Exercise brief: Write out exactly, and only, the lines below from the line with "Task: Expand the supplierdetails table node" through the line with "Viewport: 2370px width, 1288px height."; pictures do not belong in the copy.

Raw data:

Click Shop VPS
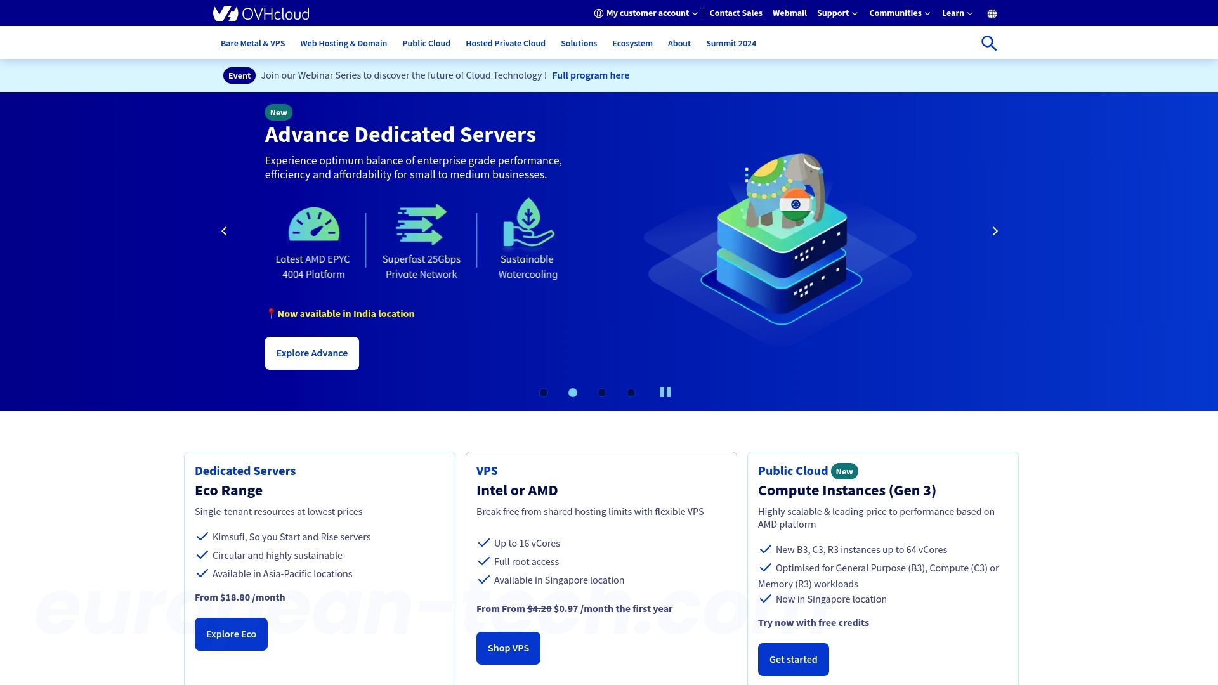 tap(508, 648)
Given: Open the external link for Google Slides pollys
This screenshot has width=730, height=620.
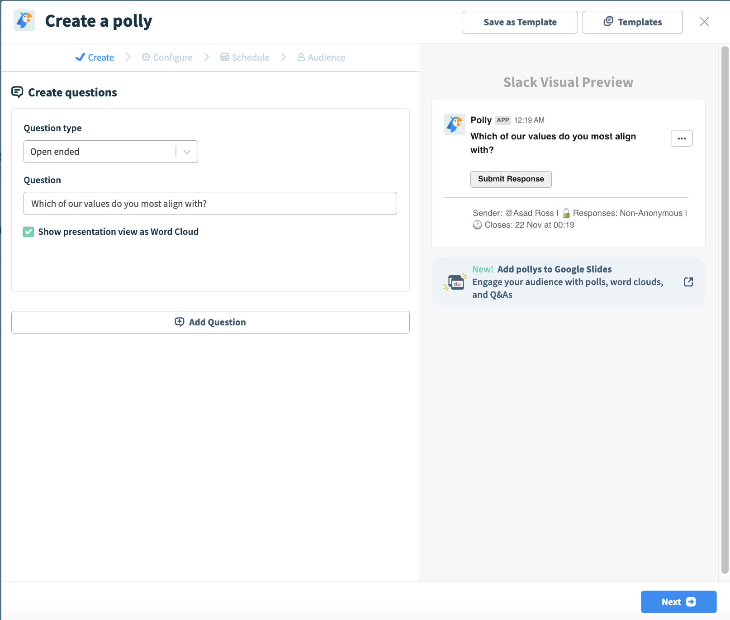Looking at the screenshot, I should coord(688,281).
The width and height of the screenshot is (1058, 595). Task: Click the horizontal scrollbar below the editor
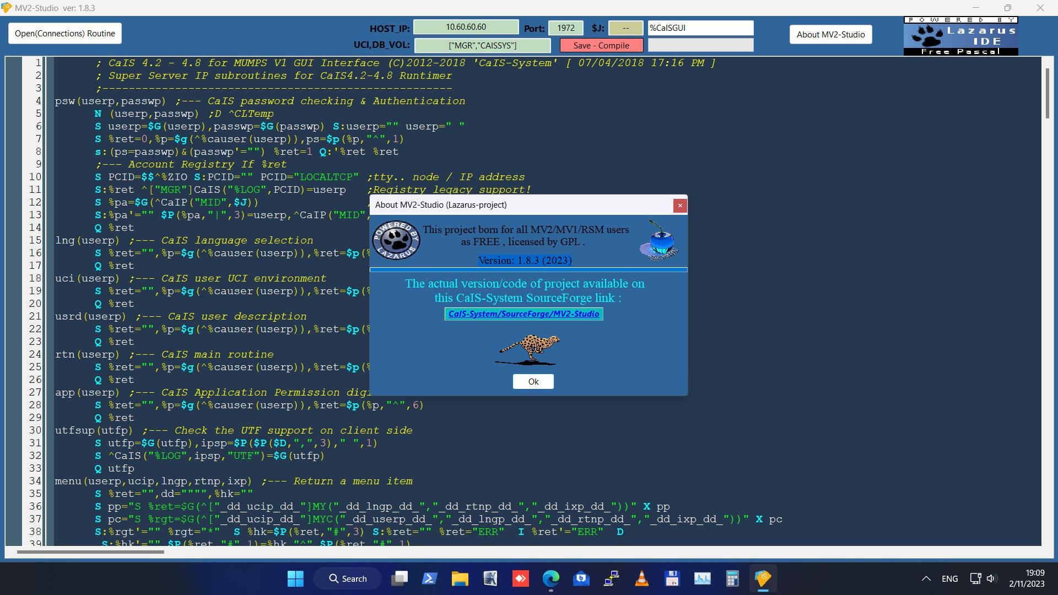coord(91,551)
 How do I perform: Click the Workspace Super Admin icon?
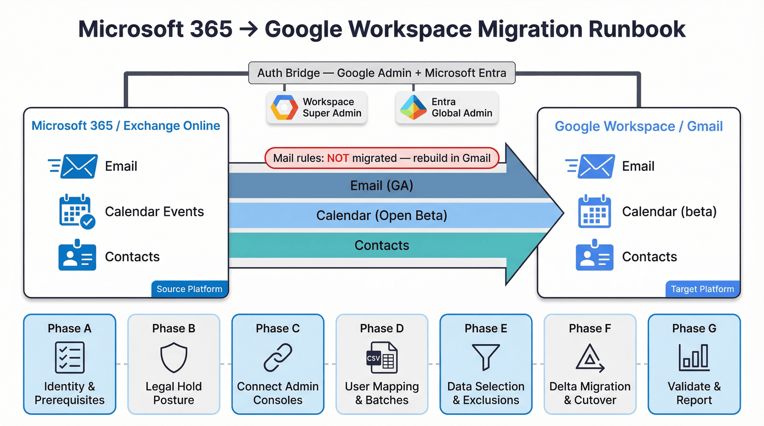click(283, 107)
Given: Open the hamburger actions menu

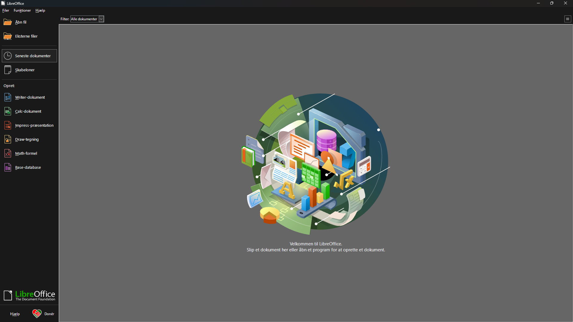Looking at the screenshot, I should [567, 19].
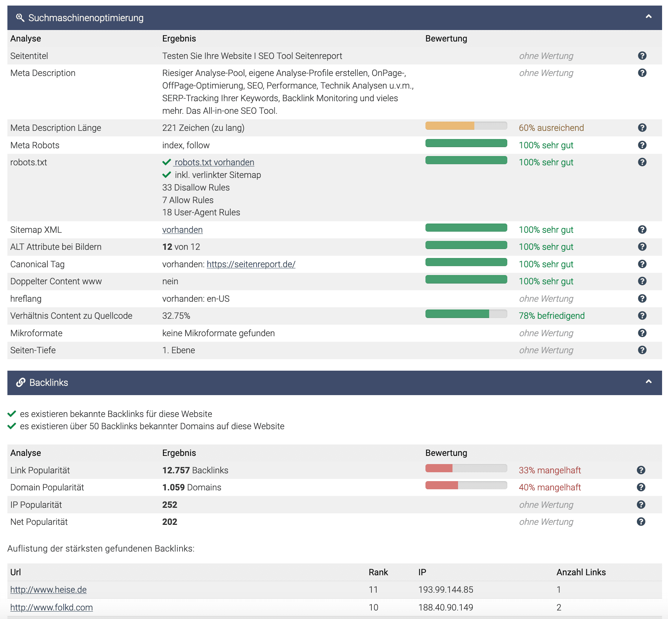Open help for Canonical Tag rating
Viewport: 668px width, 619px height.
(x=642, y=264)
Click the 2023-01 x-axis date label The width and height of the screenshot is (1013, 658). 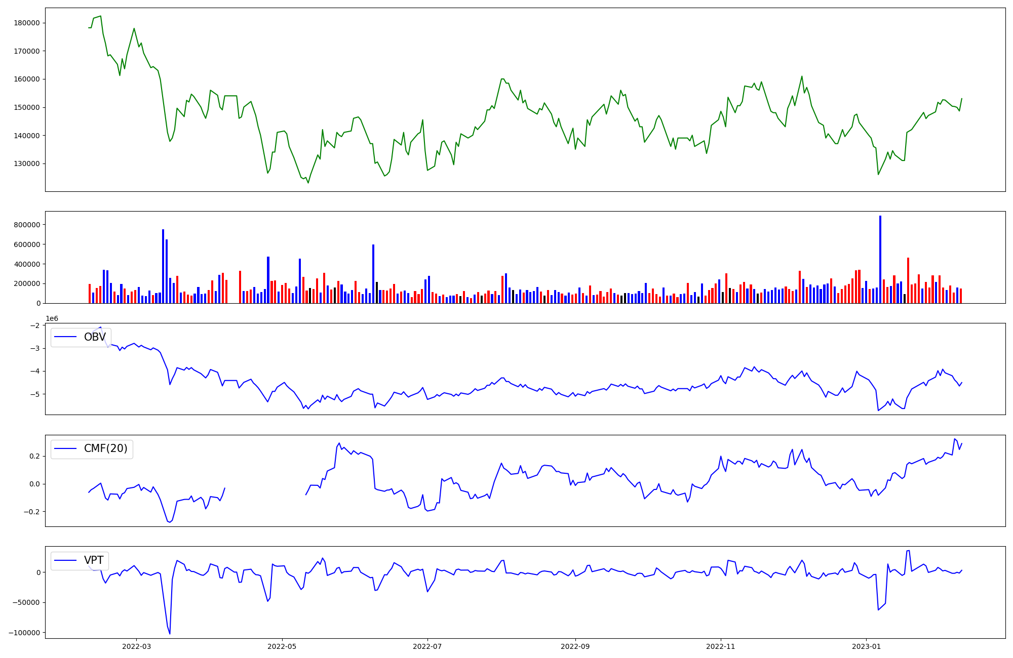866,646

...

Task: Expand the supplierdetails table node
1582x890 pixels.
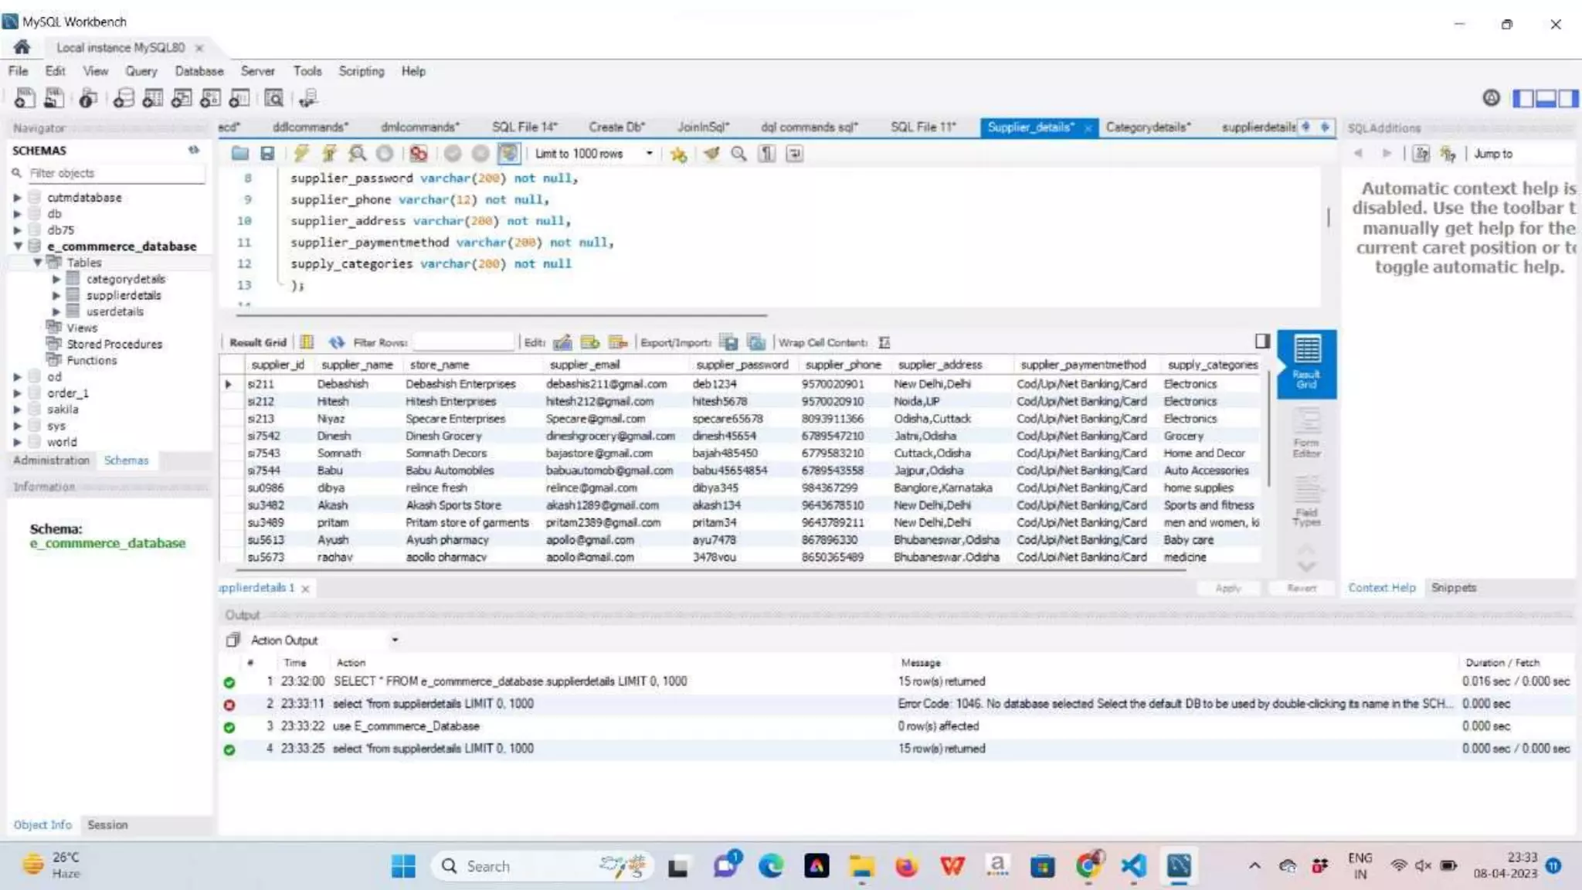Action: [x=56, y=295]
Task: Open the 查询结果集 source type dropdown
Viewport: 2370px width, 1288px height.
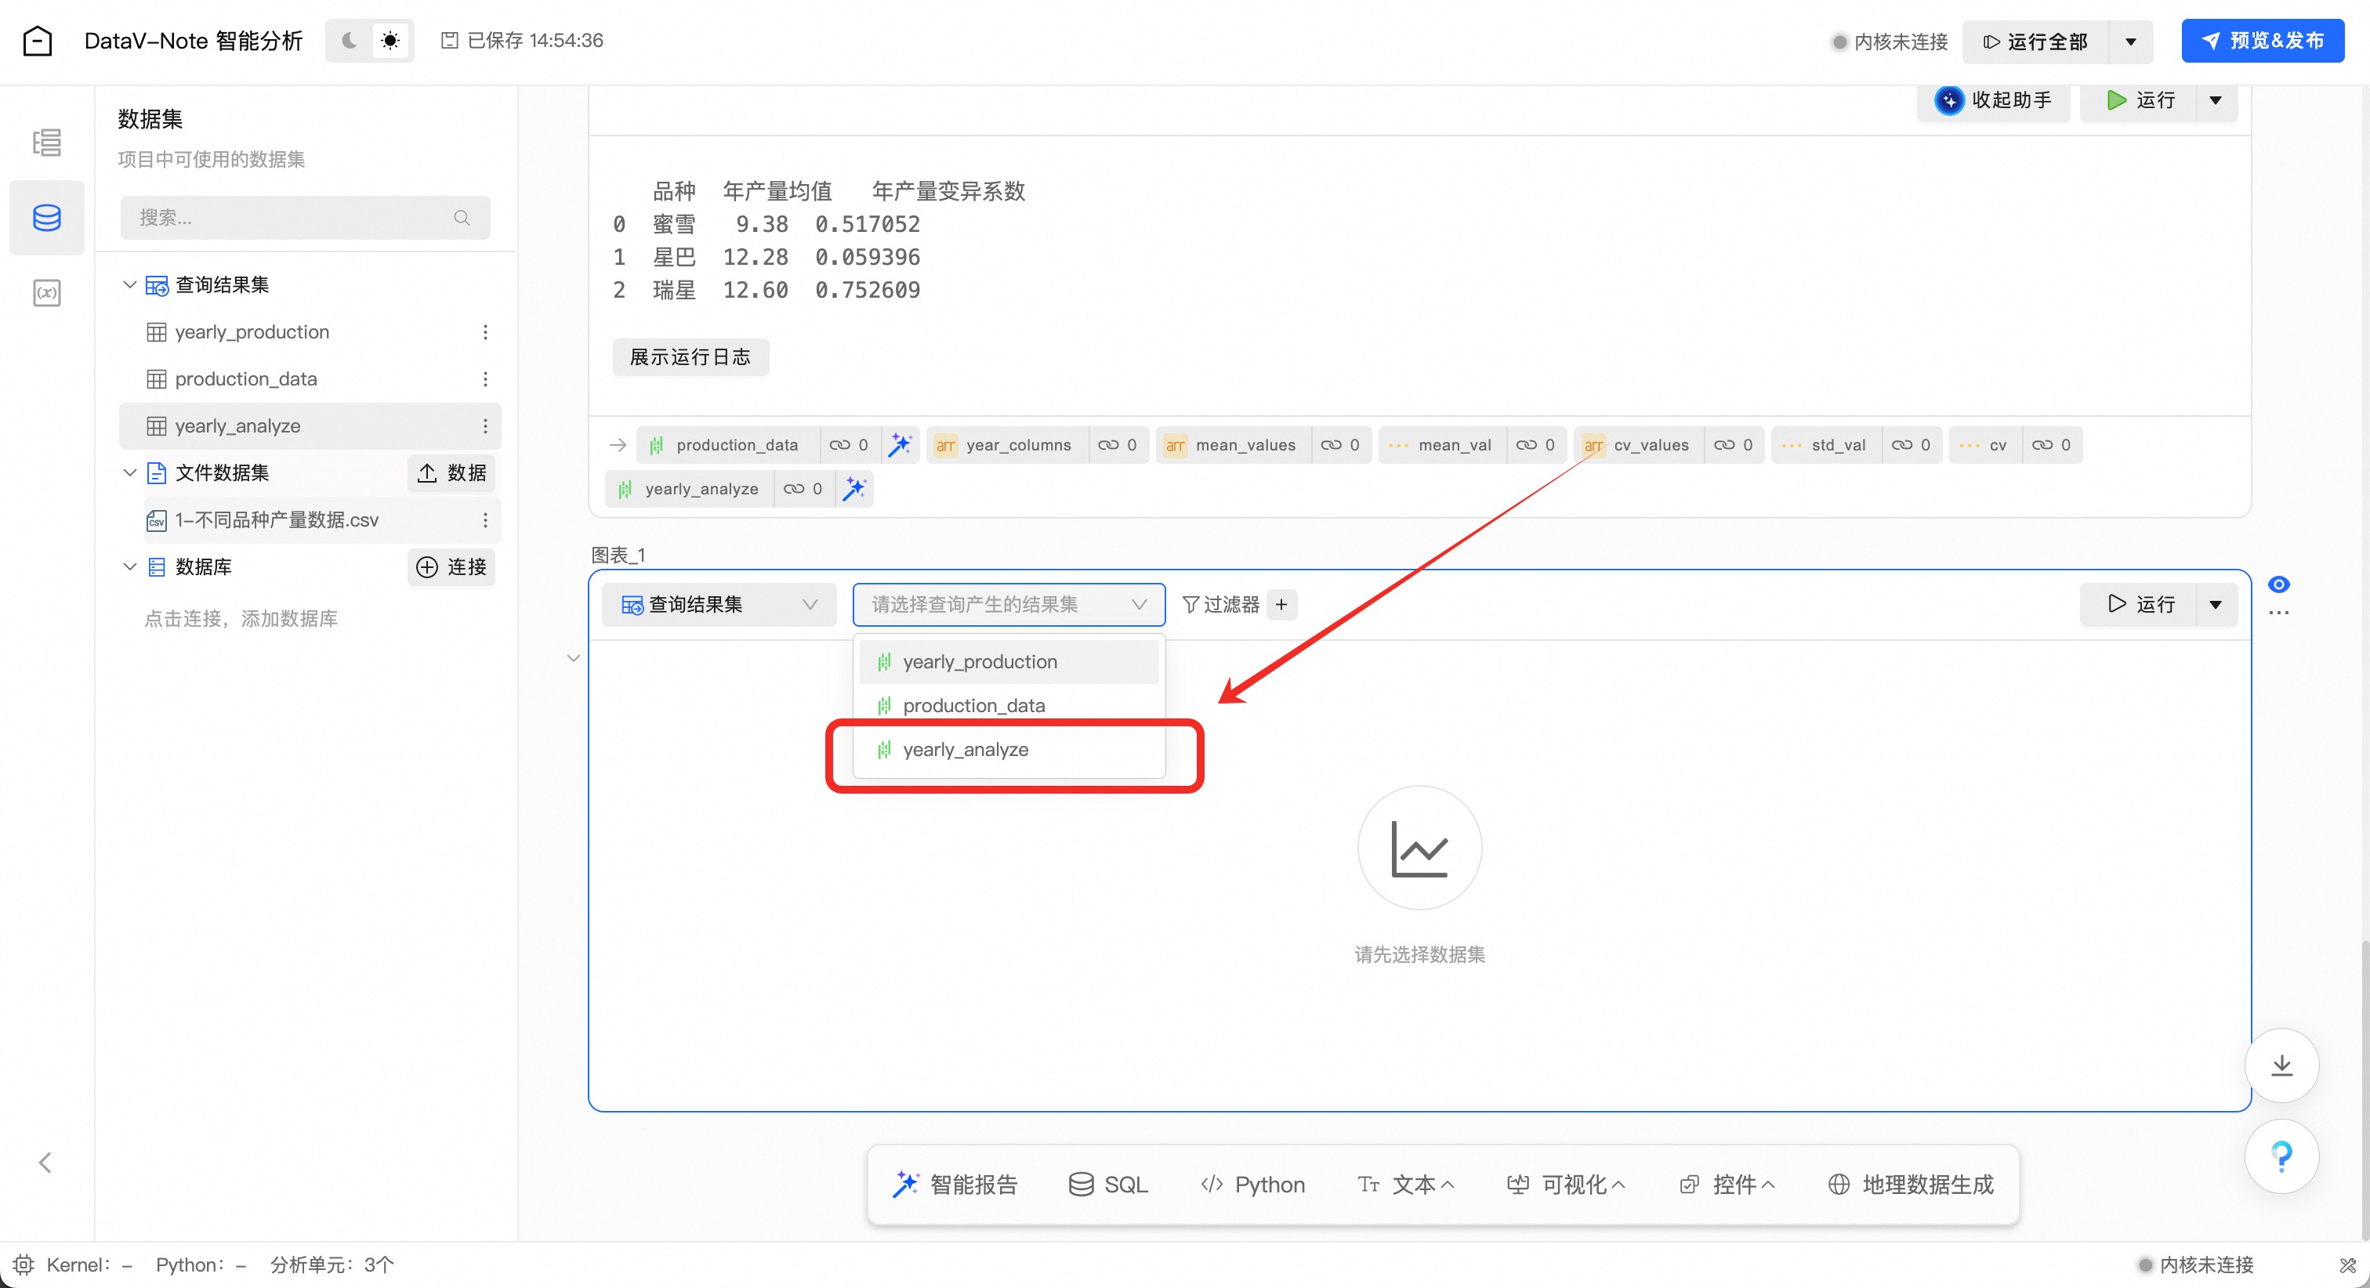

Answer below:
Task: Expand the supplierdetails table node
1582x890 pixels.
Action: [x=56, y=295]
Task: Open the 查询结果集 source type dropdown
Viewport: 2370px width, 1288px height.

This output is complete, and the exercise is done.